■ ASSIGNMENT A ■
According to the Meritor Savings Bank passage, how much did the FDIC pay itself in fees as receiver of Meritor's estate?
■ ASSIGNMENT B ■
Continue the Meritor Savings Bank passage from its final sentence.

■ DOCUMENT TEXT ■
——

On December 11, 2006, it will be 14 years since over 100 agents of the FDIC – many armed and wearing bulletproof vests – descended unannounced on the headquarters of Meritor Savings Bank and the 29 branch offices of its Philadelphia Savings Fund Society ("PSFS"). They showed up just a few moments before the bank locked its doors on the cold and rainy afternoon of Friday, December 11, 1992. By the end of that day, the oldest savings bank in America, which over five generations of hard-working Philadelphians had come to respect as a venerated and revered institution, was out of business. As the bank's shocked and tearful employees were herded into a conference room to hear the bad news from FDIC officials, others stood aghast while some of the bank's records -- which dated from the presidency of James Madison -- were being tossed into dumpsters in the alley. After having been held virtual hostage (many were refused permission to leave until almost 11 p.m. that night despite the need to pick up children at day care, etc.), and with only two weeks until the Christmas holidays, 750 employees, many with over 20 years of loyal and dedicated service, were notified not only that that they had lost their jobs, but that the FDIC was canceling their severance pay as well. (The FDIC would later pay itself $127.4 million in fees as "receiver" of Meritor's estate).
“PSFS”, as it was affectionately known to generation after generation of Philadelphia school children who opened their first savings accounts there, had managed to survive plagues and famines, the Civil War, numerous financial panics and recessions, the Great Depression and even massive losses during the late 1980's and early 1990's “S&L crisis”. But as that gloomy day in December of 1992 loomed ominously in the bank's future, insolvency had become PSFS's biggest problem -- but not its own. Indeed, while it cannot be denied that PSFS had lost over $1 billion during the last few years of its existence (most of which, nonetheless, consisted of non-cash, "paper" losses), it was still far from insolvent, with total assets in excess of $3 billion and nearly $400 million in total equity and reserves on the day it was seized. Furthermore, PSFS, which had been required by the FDIC to maintain higher capital ratios than virtually any other bank in the country, was in compliance with regulatory capital minimums. (For further information as to Meritor's financial condition when it was seized, click here). No, it was not PSFS's insolvency which would lead to Meritor's demise, but rather that of its insurance company and primary regulator, the Federal Deposit Insurance Corporation.
Except for an initial appropriation of $150 million in seed capital from the government in 1933, for the first 60 years of its history, the FDIC had never operated in the red nor had it ever needed to use a penny of taxpayer money. That's because the FDIC is supposed to be a self-funded agency which receives its money from the banks whose deposits it insures. Every three months, each FDIC-insured bank shaves a tiny bit of interest off each of its depositors' accounts and sends that money to the FDIC as an insurance "premium". Just as is the case with most other insurance companies, those premiums have always exceeded the FDIC's costs and as a result, the FDIC has never had to call upon the "full faith and credit" of the United States government -- which stands behind it -- because the FDIC has never had to worry about operating without sufficient capital. That is, until late in 1991. That's when the U.S. government's auditors, the General Accounting Office ("GAO") changed the rules by which the FDIC had played since 1932.

——

■ EXERCISE DATA ■
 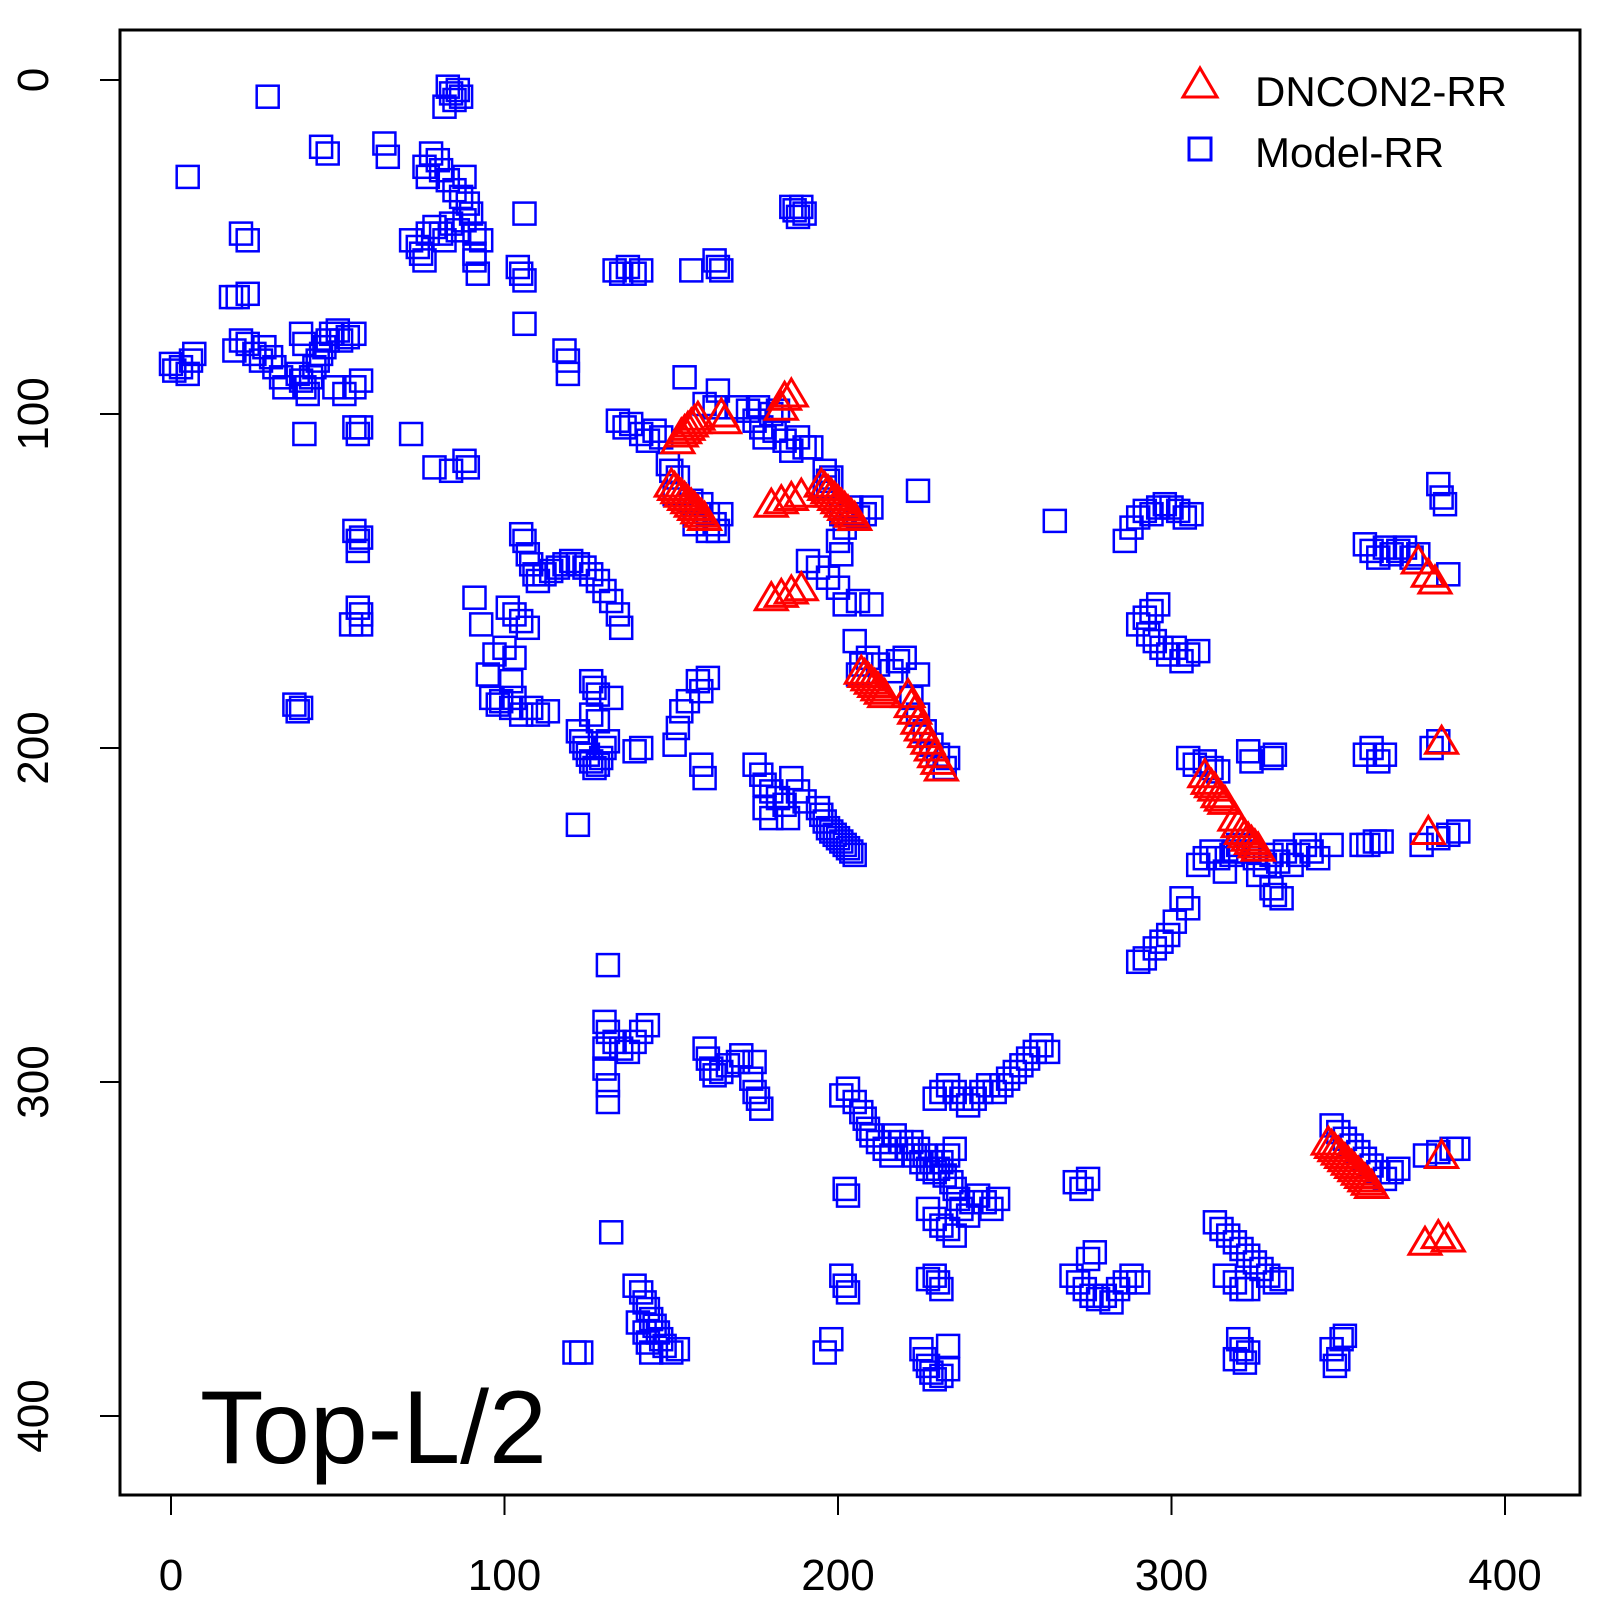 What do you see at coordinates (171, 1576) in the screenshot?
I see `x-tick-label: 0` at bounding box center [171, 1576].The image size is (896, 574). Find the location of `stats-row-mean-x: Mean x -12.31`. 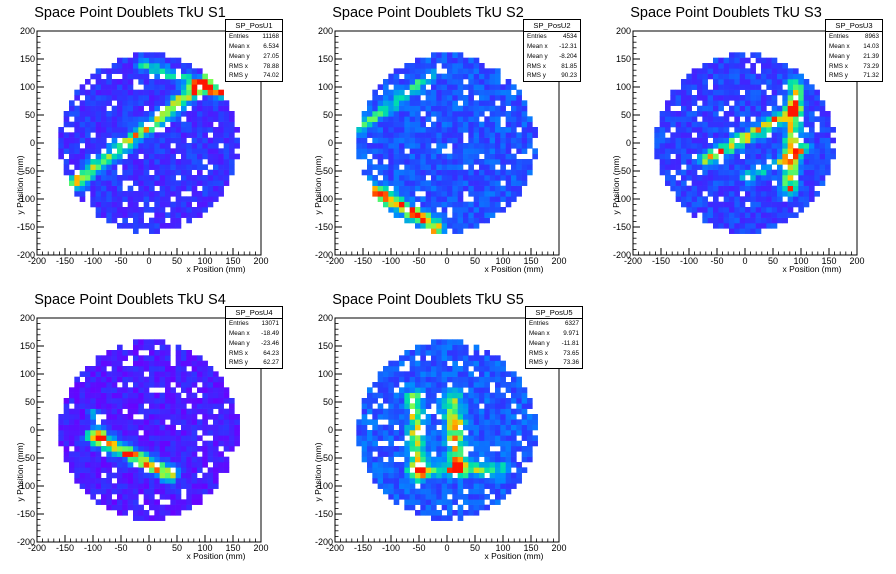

——

■ TASK ANSWER A ■
$127.4 million

■ TASK ANSWER B ■
Prior to 1991, the FDIC's policy was to set up reserves for future bank failures only when the failure of a bank was imminent. However, with the combined impact of the S&L crisis, the Persian Gulf war and the 1990-92 recession, the GAO demanded that the FDIC change its accounting policies and beef up its reserves. Specifically, the GAO insisted that far more banks were going to fail in the ensuing few years than the FDIC was projecting and it demanded that the FDIC book a year-end 1991 reserve of $15 billion, twice as much money as the FDIC had on hand. Indeed, the FDIC, which had prided itself as being one of the government's most spectacular success stories, suddenly found that its formerly pristine balance sheet now showed a $7 billion negative net worth. FDIC officials quickly obtained Congressional approval for an emergency $10 billion line of credit from the U.S. Treasury, but the mere fact that they even had to, for the first time, go to Congress hat-in-hand was unsettling, to say the least, for an agency which had never had to do so in the previous 60 years. For 1992 then, the overriding goal of the FDIC became to wipe out its $7 billion negative net worth -- and to do so as quickly as possible.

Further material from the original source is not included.